Text:
How Israel responds to this downgrading will depend on how its prolonged domestic crisis, marked by four national elections in two years’ time, finally gets resolved. Netanyahu haters in the Biden administration will be sure to delight if he is toppled from power and succeeded by someone with less foreign policy experience, such as Yair Lapid, the chairman of the Yesh Atid party. The White House believes that a post-Netanyahu Israel will work to accommodate its main demands. If, however, Netanyahu remains in power (or if he is succeeded by someone with a similar disposition on Iran), then the Israelis will not readily accept the diminished role assigned to them by the Realignment.
As Biden moves swiftly to put Netanyahu (or a like-minded successor) in a bear hug, the Israeli prime minister will bend, twist, squirm, and occasionally throw a sharp elbow and kick a shin. Both Biden and Netanyahu, each for his own domestic reasons, will deny the depth of the conflict. Broad smiles, professions of friendship, and much fancy footwork, all produced for the benefit of the cameras, will turn this wrestling match into a contorted tango.
Their dance will move through five flashpoints—the five irresolvable tensions between Jerusalem and Washington that the Realignment creates. The first is, of course, the JCPOA. The Israelis, for their part, will try to prevent the quarrel from poisoning cooperation in general, but will not refrain from exposing the defects of the deal to the world, and especially to Congress. The JCPOA breathes an air of distrust into U.S.-Israel relations, which will thicken as Israel continues to conduct covert actions inside Iran. The Biden team’s response, as we have already seen, will be to urge restraint on Jerusalem, thus generating the second flashpoint.
The primary goal of Israeli covert operations has historically been to sabotage Iran’s nuclear program, but more recently, they have also served as a means to publicize the flaws of the JCPOA and to expose Iranian cheating. The covert Israeli campaign now also serves as propaganda by action, showcasing opposition to Biden’s Realignment. The recent sabotage of the Natanz nuclear facility’s power station, a case in point, coincided not just with the negotiations in Vienna over the JCPOA, but also with the visit of Secretary of Defense Lloyd Austin to Jerusalem. The operation embarrassed Washington, not least by refuting its contention that the only way to prevent war is to legitimize Iran’s nuclear program. If diminutive Israel can sabotage Iran’s most secure facilities on its own without sparking a war, how much more could it accomplish with the active assistance of the United States?
For its part, the Biden administration responded to the embarrassment by issuing a private rebuke to Jerusalem, while calling for more coordination and an agreed policy of “no surprises.” A similar dynamic is playing out over the third flashpoint—namely, the clash between Washington and Jerusalem over Israeli attacks on Iranian military targets in Syria and elsewhere in the region. A meeting in April between Sullivan and his Israeli counterpart, Meir Ben-Shabbat, established “an interagency working group” to focus on the threat of Iranian-produced precision-guided missiles, which Tehran provides to its regional assets. The White House will spin the working group as a united effort to “push back” on Iran, but it is actually a tool for monitoring and restraining Israel.

Data provided:
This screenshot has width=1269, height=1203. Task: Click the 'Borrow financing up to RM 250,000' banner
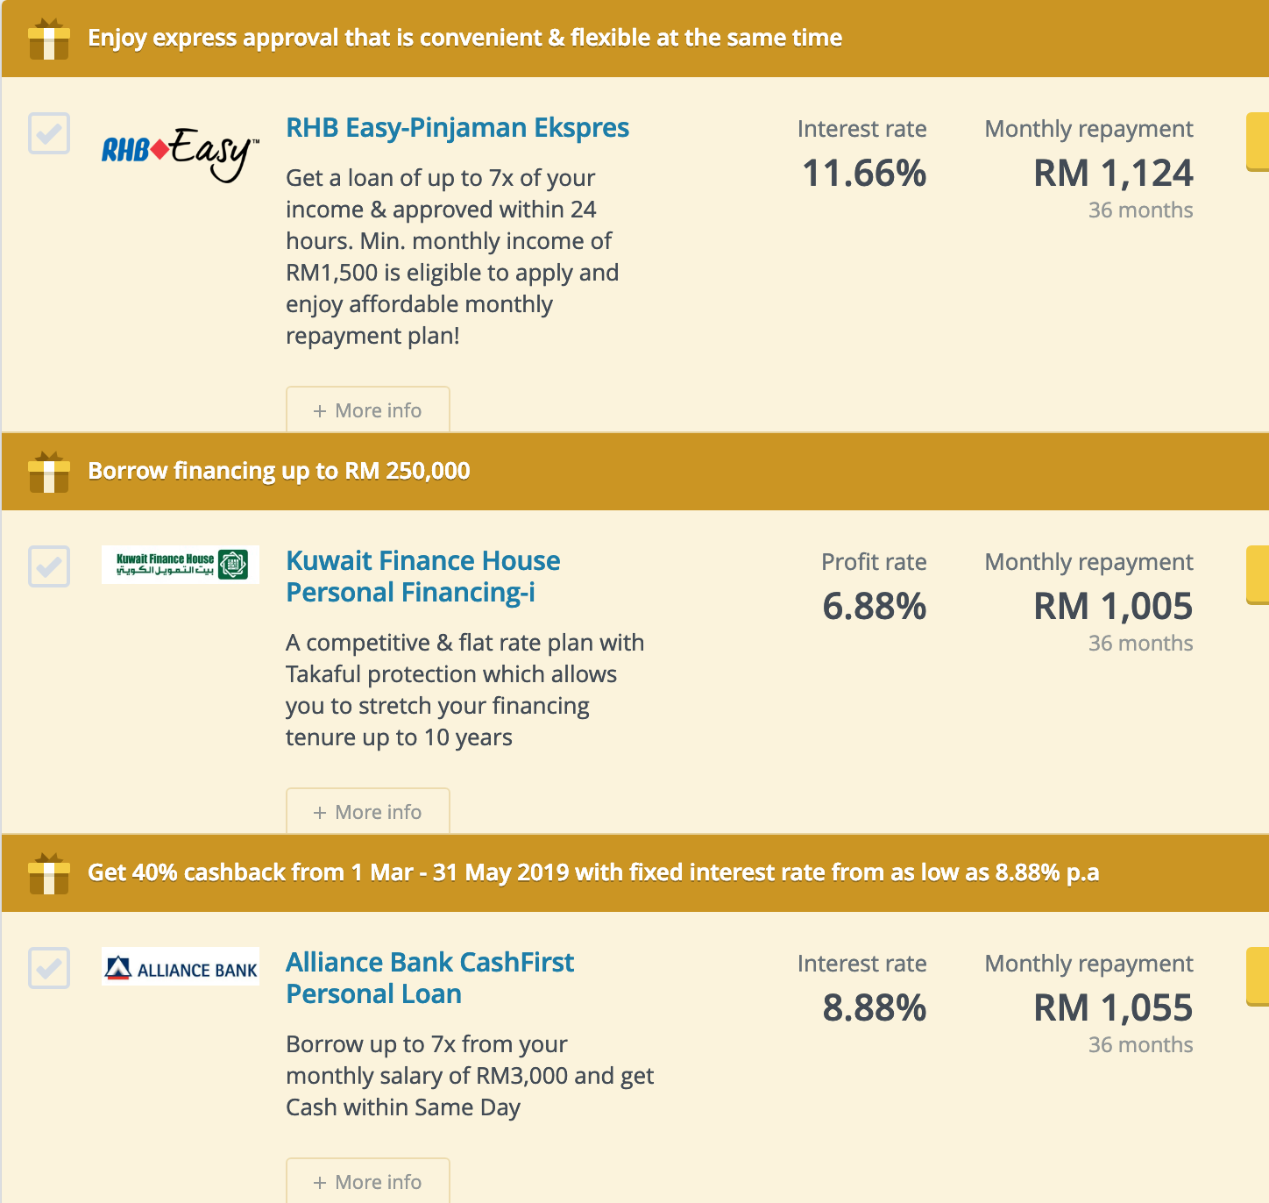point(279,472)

...

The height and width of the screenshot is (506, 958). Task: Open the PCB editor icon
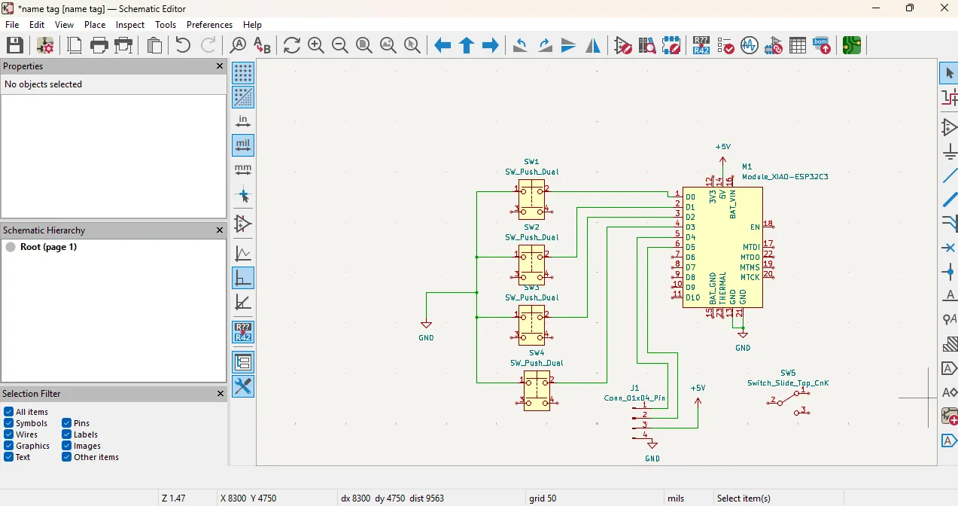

---

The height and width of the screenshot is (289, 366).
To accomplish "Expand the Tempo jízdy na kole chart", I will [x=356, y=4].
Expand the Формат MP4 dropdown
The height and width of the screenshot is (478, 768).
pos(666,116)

Task list:
1 > List every person named in the text about U.S.-Israel relations.
2 > In the text about U.S.-Israel relations, what did the April meeting between Sullivan and Meir Ben-Shabbat establish?
The items have no connection to the text about U.S.-Israel relations.

Answers for this exercise:
1 >
Netanyahu
Biden
Yair Lapid
Lloyd Austin
Sullivan
Meir Ben-Shabbat

2 > It established an interagency working group to focus on the threat of Iranian-produced precision-guided missiles.